═══ The records

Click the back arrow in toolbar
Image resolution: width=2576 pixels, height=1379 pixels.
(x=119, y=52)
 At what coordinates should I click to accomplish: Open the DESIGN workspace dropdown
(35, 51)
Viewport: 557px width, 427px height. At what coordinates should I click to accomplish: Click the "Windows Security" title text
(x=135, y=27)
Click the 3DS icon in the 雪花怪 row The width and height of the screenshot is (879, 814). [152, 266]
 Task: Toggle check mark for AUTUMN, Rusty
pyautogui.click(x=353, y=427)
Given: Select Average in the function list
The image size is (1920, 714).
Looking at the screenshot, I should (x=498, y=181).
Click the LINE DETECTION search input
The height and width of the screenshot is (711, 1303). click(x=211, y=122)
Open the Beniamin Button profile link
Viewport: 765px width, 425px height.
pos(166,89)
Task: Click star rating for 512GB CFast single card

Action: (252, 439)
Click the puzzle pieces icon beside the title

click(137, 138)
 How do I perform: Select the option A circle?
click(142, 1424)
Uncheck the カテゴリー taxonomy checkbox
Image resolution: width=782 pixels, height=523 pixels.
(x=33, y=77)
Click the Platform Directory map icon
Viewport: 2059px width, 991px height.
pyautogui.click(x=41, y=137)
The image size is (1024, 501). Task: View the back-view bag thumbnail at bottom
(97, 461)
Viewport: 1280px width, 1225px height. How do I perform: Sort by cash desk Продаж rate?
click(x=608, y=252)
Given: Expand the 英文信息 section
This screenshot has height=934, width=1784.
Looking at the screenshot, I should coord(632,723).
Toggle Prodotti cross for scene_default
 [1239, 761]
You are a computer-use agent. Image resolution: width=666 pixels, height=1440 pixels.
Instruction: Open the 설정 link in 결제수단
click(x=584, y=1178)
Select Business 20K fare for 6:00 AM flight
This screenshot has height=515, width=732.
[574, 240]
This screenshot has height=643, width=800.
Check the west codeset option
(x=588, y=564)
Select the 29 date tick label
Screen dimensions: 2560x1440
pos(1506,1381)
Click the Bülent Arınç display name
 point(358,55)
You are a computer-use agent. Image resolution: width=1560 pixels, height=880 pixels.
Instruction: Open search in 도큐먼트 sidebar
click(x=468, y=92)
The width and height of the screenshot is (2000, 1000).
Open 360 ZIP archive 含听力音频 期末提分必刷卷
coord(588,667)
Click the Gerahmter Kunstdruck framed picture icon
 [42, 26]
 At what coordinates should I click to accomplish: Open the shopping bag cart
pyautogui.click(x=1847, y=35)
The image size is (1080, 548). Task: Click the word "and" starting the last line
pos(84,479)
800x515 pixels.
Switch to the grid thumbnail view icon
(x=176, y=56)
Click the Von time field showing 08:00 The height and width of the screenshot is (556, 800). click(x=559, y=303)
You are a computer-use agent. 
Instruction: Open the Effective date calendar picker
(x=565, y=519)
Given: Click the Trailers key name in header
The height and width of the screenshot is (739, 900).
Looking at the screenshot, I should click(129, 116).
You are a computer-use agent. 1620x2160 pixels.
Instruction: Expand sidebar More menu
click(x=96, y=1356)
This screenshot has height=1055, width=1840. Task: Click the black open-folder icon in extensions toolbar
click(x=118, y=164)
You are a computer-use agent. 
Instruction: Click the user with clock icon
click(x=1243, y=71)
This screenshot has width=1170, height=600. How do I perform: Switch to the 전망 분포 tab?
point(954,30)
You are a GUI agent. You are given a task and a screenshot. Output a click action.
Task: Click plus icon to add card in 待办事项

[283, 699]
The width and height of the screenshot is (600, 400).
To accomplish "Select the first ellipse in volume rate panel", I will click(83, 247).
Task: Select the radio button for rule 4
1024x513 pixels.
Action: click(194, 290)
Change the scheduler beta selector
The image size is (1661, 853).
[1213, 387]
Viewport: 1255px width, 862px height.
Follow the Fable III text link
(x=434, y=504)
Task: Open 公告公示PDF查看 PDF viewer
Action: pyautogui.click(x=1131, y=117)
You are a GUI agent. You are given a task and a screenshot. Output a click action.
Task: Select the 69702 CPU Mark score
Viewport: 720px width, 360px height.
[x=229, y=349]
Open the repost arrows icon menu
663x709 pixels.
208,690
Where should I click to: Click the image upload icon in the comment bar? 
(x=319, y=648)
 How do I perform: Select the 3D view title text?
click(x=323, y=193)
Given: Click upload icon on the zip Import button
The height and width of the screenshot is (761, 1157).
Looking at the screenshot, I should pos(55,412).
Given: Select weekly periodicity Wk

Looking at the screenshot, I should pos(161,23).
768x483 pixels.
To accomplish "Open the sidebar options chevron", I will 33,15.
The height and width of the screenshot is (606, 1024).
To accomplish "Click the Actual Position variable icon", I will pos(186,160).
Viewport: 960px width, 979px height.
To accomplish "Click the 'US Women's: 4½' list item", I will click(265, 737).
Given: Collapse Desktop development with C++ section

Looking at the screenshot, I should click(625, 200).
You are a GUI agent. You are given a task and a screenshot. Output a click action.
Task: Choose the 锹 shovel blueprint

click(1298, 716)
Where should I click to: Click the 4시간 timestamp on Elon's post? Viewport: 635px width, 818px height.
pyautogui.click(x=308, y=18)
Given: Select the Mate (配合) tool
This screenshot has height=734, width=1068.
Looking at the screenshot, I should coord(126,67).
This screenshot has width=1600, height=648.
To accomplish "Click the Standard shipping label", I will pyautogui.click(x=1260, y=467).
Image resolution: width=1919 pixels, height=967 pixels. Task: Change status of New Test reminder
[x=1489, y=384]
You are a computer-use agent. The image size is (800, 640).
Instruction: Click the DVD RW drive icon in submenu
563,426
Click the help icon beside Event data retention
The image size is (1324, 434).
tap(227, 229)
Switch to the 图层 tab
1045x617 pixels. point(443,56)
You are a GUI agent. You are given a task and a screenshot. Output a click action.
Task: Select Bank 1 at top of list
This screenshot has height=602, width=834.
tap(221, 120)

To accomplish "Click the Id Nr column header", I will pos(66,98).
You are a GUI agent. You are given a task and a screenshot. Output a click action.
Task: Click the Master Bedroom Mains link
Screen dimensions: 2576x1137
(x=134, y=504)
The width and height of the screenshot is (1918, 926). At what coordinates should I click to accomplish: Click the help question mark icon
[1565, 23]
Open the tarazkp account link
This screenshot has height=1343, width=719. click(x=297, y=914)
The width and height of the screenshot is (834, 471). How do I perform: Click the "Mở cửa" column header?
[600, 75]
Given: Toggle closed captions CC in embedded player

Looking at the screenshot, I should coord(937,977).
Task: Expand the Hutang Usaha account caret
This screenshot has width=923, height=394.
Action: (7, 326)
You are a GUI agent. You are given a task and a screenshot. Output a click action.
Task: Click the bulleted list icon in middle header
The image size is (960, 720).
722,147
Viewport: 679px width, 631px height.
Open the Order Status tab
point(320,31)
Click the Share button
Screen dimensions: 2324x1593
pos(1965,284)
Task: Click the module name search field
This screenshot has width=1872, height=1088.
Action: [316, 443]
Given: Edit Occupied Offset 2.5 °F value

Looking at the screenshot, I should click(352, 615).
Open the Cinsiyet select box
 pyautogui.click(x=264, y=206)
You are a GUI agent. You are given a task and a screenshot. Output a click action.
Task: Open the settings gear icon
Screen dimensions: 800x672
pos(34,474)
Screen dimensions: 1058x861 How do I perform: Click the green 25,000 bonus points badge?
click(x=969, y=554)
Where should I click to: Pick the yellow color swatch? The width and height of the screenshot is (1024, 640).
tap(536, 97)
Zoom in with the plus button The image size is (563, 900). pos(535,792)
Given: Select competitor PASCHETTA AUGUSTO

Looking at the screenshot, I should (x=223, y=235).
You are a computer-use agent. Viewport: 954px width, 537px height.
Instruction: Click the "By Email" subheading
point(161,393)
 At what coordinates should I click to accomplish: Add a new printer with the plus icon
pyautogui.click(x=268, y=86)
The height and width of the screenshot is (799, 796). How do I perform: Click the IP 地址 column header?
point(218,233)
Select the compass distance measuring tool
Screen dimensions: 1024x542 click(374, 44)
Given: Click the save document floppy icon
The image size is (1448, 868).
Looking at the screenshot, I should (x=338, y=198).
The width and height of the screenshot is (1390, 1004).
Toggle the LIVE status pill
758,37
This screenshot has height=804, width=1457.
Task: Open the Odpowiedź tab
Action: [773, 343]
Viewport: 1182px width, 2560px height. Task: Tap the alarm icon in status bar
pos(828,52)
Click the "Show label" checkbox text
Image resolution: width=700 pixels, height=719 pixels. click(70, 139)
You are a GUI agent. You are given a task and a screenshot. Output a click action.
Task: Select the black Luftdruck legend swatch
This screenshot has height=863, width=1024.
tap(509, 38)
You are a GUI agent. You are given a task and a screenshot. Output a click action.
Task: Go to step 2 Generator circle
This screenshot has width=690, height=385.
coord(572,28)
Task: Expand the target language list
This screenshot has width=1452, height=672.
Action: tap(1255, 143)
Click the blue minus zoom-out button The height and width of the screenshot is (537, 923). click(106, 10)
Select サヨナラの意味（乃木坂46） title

══════

▶ Work task
Wherever the string "list" appears in the records above, copy the line it sits in.

▶ Response area
Given: Select Average in the function list
To accomplish "Click the 'US Women's: 4½' list item", I will click(265, 737).
Task: Select Bank 1 at top of list
Task: Click the bulleted list icon in middle header
Task: Expand the target language list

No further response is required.